As I complete this post, I’m reflecting on the dance I performed for Easter 2022. This dance was created with daily practices, in my kitchen, around and with my young boy. On stage, my dance was witnessed by more than 200 people. I felt no fear. I was completely present in my dance which in recent years has become one of victory. In public view, I am free of shame, and I invite being seen, whole and growing.

Indeed, I am neither finished nor perfect. My dance isn’t, either. Because, more importantly, I am convinced that people are dying for truth and are longing to see what is real. That is, the real journey of healing and recovery. On stage, my foot is swollen, my make up is scratchy and I see my son wriggling in my husband’s arms in the audience. But I am here. Victoriously.

I’m closer every day to being Fiona as I believe I was created to be. The fact that I am sitting here writing in the company of my 18-month-old boy, am married to an incredible husband and soul mate and will get up and practice some dancing soon, as I do on most days, is a testament that I have not and will not let Anorexia Nervosa (AN) take my life.

I am based on the beautiful Sunshine Coast in Queensland, Australia, having relocated here almost five years ago. This relocation was propelled by a moment when Anorexia became particularly life-threatening and I had to surrender to my first hospital admission. During three long months of bed rest and subsequent months of day treatment, I recognised that (a) standard medical intervention is useful for crisis points but not long term treatment for longstanding AN (b) if AN persisted I would continue to need this intervention especially as I had developed Crohn’s and Fibromyalgia (c) recovery living alone and away from family felt insurmountable (d) there was still a deep-seated yearning within me to experience life without AN and an even deeper trust that one day, I would.

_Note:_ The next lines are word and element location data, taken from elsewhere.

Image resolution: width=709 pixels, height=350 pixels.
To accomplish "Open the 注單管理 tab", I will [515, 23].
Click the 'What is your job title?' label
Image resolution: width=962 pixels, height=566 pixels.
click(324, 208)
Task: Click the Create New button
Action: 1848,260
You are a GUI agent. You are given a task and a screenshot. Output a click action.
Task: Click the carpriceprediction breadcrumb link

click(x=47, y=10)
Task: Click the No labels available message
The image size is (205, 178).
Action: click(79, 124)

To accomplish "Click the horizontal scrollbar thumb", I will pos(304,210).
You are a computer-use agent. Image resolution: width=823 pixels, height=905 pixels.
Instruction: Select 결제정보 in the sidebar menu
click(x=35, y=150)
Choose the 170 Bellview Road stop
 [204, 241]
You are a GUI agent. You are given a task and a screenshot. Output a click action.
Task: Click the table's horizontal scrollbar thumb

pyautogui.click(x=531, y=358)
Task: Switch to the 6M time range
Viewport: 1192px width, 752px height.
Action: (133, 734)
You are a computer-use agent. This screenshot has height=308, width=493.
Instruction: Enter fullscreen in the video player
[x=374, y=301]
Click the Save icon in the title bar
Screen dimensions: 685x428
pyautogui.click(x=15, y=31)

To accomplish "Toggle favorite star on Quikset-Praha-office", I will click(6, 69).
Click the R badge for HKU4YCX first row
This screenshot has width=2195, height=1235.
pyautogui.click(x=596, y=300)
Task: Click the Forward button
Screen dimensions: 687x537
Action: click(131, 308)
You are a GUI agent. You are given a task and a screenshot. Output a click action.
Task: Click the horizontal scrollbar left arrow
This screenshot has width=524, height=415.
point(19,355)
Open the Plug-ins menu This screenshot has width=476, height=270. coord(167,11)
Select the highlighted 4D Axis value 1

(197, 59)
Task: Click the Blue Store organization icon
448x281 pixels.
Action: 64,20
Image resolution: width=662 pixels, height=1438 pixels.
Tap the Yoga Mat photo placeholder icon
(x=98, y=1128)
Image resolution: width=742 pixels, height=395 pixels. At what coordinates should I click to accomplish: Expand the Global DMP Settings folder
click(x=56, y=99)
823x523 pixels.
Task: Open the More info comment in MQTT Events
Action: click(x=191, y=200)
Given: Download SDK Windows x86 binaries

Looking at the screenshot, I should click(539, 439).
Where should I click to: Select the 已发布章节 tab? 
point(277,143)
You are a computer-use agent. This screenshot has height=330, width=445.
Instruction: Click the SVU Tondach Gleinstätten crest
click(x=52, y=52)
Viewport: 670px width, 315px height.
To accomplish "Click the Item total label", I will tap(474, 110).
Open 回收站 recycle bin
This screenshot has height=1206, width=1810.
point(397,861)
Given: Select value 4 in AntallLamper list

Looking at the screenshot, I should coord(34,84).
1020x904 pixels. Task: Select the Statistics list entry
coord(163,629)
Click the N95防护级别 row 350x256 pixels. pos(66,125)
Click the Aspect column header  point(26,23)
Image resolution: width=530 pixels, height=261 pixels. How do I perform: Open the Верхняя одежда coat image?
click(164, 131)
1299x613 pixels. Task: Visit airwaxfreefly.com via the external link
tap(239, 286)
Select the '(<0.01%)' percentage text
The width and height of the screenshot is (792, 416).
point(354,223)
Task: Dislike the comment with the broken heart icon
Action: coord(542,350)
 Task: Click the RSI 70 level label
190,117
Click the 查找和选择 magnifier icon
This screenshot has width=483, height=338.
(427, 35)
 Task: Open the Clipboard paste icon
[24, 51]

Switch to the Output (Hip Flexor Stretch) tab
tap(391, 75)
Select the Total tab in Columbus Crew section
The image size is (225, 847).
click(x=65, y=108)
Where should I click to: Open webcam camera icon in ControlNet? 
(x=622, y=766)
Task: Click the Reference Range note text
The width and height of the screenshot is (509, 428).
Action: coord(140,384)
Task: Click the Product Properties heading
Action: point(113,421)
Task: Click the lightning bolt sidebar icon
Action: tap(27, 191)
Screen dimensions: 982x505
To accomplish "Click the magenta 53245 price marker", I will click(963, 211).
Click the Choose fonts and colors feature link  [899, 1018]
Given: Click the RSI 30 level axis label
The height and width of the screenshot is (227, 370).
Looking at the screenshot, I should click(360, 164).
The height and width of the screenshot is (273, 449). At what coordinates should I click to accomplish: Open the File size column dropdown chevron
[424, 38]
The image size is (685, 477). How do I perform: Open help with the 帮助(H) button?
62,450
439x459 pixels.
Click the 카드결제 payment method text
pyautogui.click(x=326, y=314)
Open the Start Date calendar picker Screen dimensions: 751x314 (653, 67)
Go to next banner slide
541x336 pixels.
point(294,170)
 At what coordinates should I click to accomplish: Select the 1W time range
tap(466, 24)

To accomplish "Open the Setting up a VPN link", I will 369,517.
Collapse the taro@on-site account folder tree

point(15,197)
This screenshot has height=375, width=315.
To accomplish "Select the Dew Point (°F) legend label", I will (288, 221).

I love to dance and have been dancing for most of my life, formally for 30 years. I’m a dance choreographer, performer, movement educator and researcher and for the most part, have been able to pursue my studies and professional practice in these areas despite AN.  My approach to movement and dance comes from engagement in a diversity of classical and contemporary dance, somatic, compositional and performance practices both locally and internationally, spanning more than two decades. My artistic works examine a diversity of themes including ageing, natural disaster, loneliness, the ordinary, infirmity and motherhood. Indirectly I see my journey with AN speaking through all of these themes.

Since moving five years ago, my practice has augmented to also specialize in the facilitation and direction of artistic works with artists who recognize as having a disability. In this work I combine both artistic and somatic expertise to support rigorous development processes and professional level performances, ultimately shifting perceptions of what is possible in this arena. I am passionate about supporting individuals to creatively and potently express themselves and tell their stories through dance. This work has been incredibly healing for me. It has shifted attitudes that I adopted from a young age about what kinds of bodies can dance and what is ‘good’ dancing.

For the past three years, I have been actively volunteering as a creative arts movement therapist with the local eating disorders community and re-established my practice teaching Alexander Technique. My explorations in Equine Assisted Narrative Therapy have led to some exciting choreographic work as well as supporting deep healing. My ongoing series of faith-driven dance films, Dancing Fire n Love continue to be created and screened at music festivals throughout the country. I am currently re-writing my book, Body Mapping, which is designed to support people to gain an experiential and practical understanding of how their bodies are designed and how this design moves. I love anatomy and always have.

I keep busy and am intensely devoted to dance and creative expression. I dance to live and I live to dance. It is truly my happy place and mercifully one that AN has never found access to.